Researchers have said that the Tongan eruption should be a wake-up call (Picture: Shutterstock / Ammit Jack)

The Hunga Tonga-Hunga Ha’apai volcano erupted in January causing towering ash clouds and tsunami waves across the islands of Tonga.

The event was the volcanic equivalent of a ‘near miss’ asteroid whizzing by the Earth, the largest since Mount Pinatubo in the Philippines blew in 1991, and the biggest explosion ever recorded by instruments.

According to scientists, there is a one in six chance that an eruption of a similar magnitude could happen again this century — and we are not ready for it.

Writing in the journal Nature, British researchers say the world is ‘woefully unprepared for such an event’, which could have ‘repercussions for supply chains, climate and food resources worldwide’.

The giant undersea volcano eruption resulted in a tsunami warning being issued by the Pacific nation of Tonga. The 11-hour-long blast created tsunamis that reached Japan and North and South America.

The atmospheric plume from an underwater volcano eruption in the Pacific nation of Tonga pictured from the International Space Station (ISS) (Picture: EPA)

Ash fell over hundreds of kilometres, affecting infrastructure and agriculture. The damage caused amounted to 18.5% of Tonga’s gross domestic product. Submarine cables were severed, cutting off Tonga’s communications with the outside world for several days.

Researchers have said that the Tongan eruption should be a wake-up call as data from ice cores suggest that the probability of an eruption with a magnitude of 7 (10 or 100 times larger than Tonga) or greater this century is 1 in 6.

‘Eruptions of this size have, in the past, caused abrupt climate change and the collapse of civilizations, and have been associated with the rise of pandemics,’ said the study.

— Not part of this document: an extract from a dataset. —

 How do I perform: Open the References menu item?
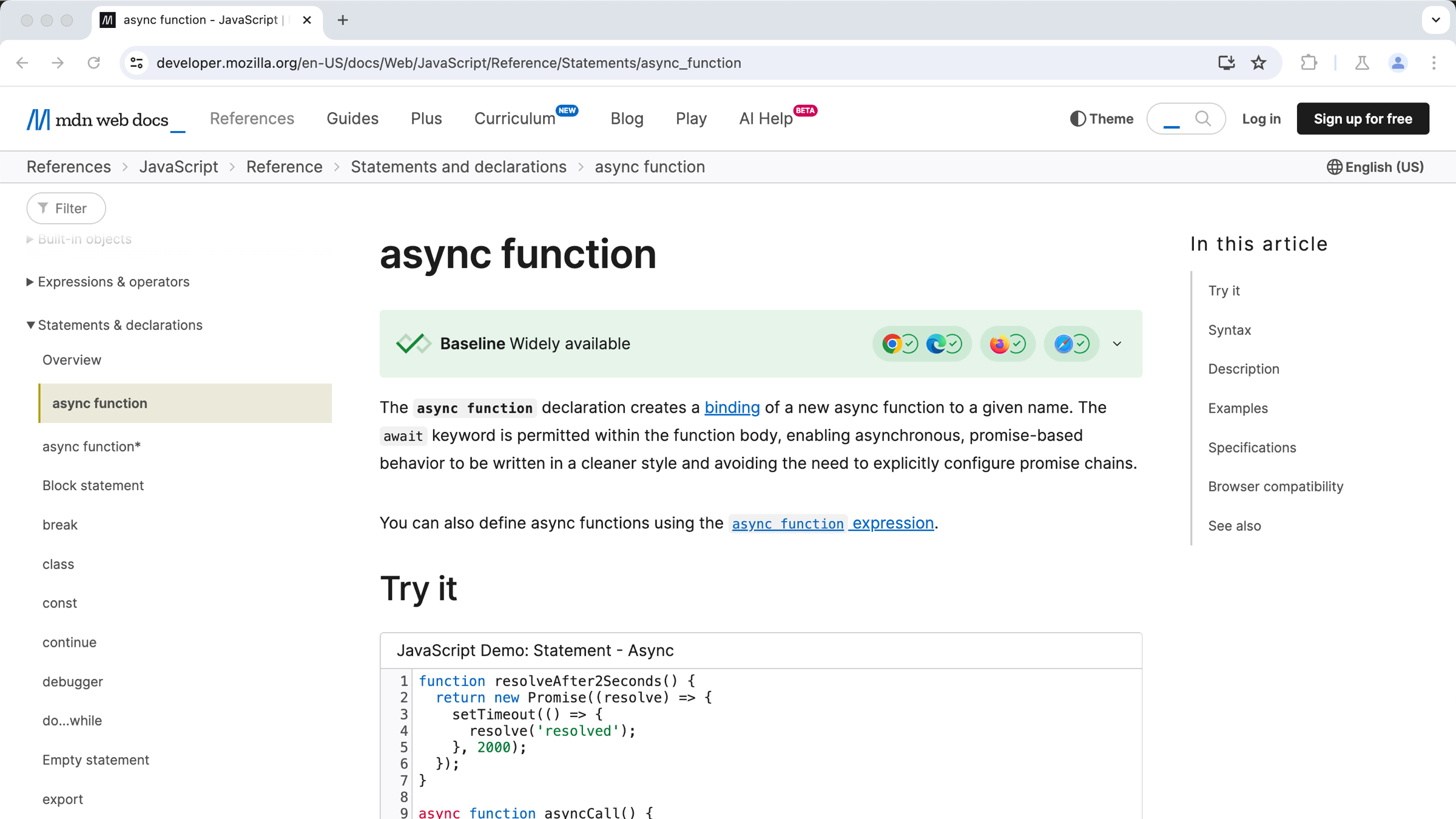(x=252, y=118)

Over the next century, large-scale volcanic eruptions are hundreds of times more likely to occur than asteroid and comet impacts, put together. The climatic impact of these events is comparable, yet the response is vastly different.

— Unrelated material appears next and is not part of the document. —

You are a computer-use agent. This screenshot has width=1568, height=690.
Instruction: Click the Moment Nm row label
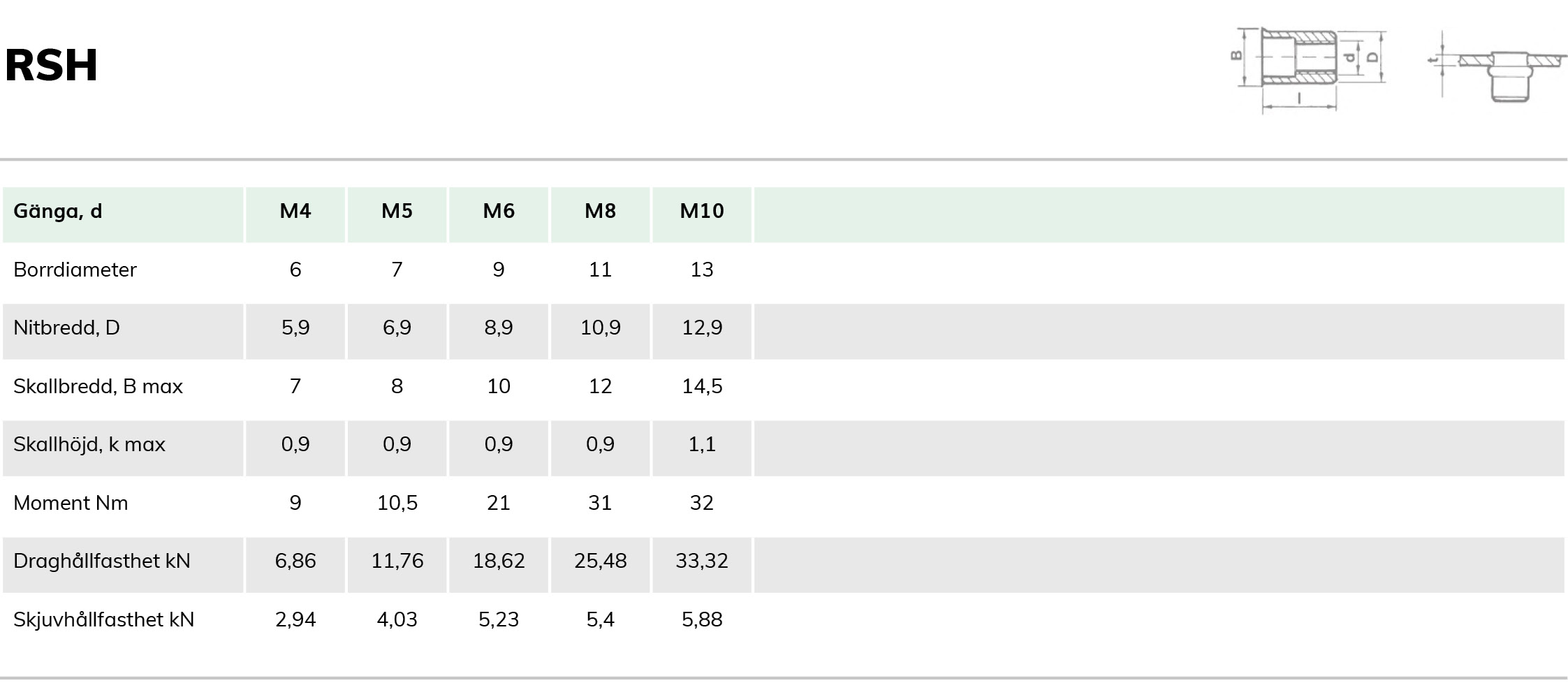(71, 503)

The impact of such events would disrupt transport, food, water, trade, energy, finance, and communication.

Satellite image shows the rapid expansion of a volcanic cloud following an explosive eruption of Hunga Tonga-Hunga Ha’apai volcano in Tonga (Picture: EyePress News/REX)

The study criticised the funding into ‘Planetary defence’ mechanisms like Nasa’s Double Asteroid Redirection Test (DART) mission to protect us against future asteroids.

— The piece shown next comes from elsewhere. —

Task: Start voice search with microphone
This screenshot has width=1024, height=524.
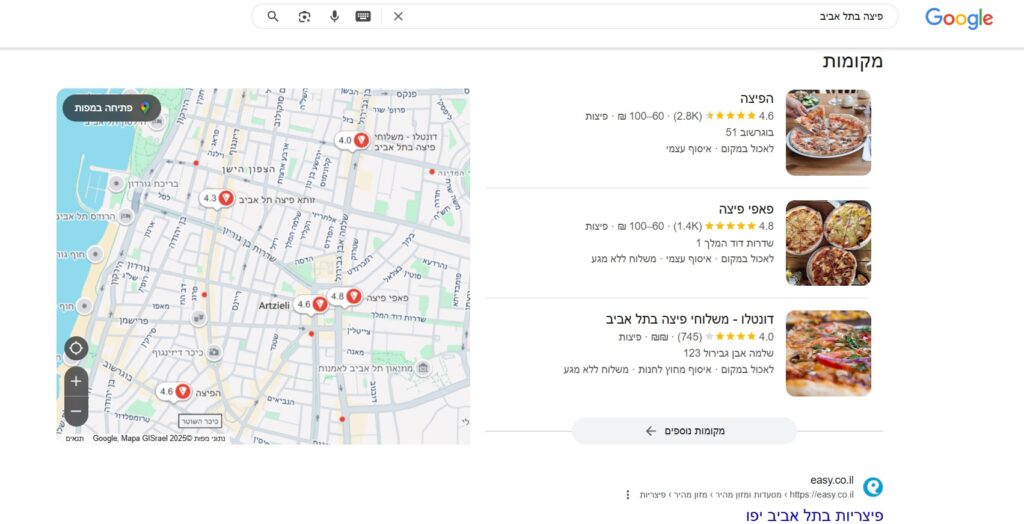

‘By contrast, there is no coordinated action, nor large-scale investment, to mitigate the global effects of large-magnitude eruptions. This needs to change,’ said the researchers.

The last magnitude-7 event was in Tambora, Indonesia, in 1815, resulting in the death of around 100,000 people due to volcanic flows, tsunamis, the deposition of heavy rocks and ash on crops and houses, and subsequent effects.

Globally, temperatures dropped about 1 °C on average, causing the ‘year without a summer’. The eastern United States and much of Europe endured mass crop failures, and the resulting famines led to violent uprisings and disease epidemics.

Over the next century, large-scale volcanic eruptions are hundreds of times more likely to occur (Picture: Reuters)

Scientists have warned that due to changes in ocean and atmospheric circulation caused by climate change, a large-magnitude eruption in the tropics could cause 60% more cooling in the next century compared with today.

For context, the world is already around 1.1 °C warmer than in the pre-industrial era. So, the impact of a large volcanic eruption would be abrupt and immense, with uneven effects on weather, rainfall and temperature.

The financial losses will be massive, running into the multi-trillions. Given the estimated recurrence rate for a magnitude-7 event, this equates to more than US$1 billion per year.

The study called for increased attention to research aimed at forecasting, preparedness and mitigation of volcanic events.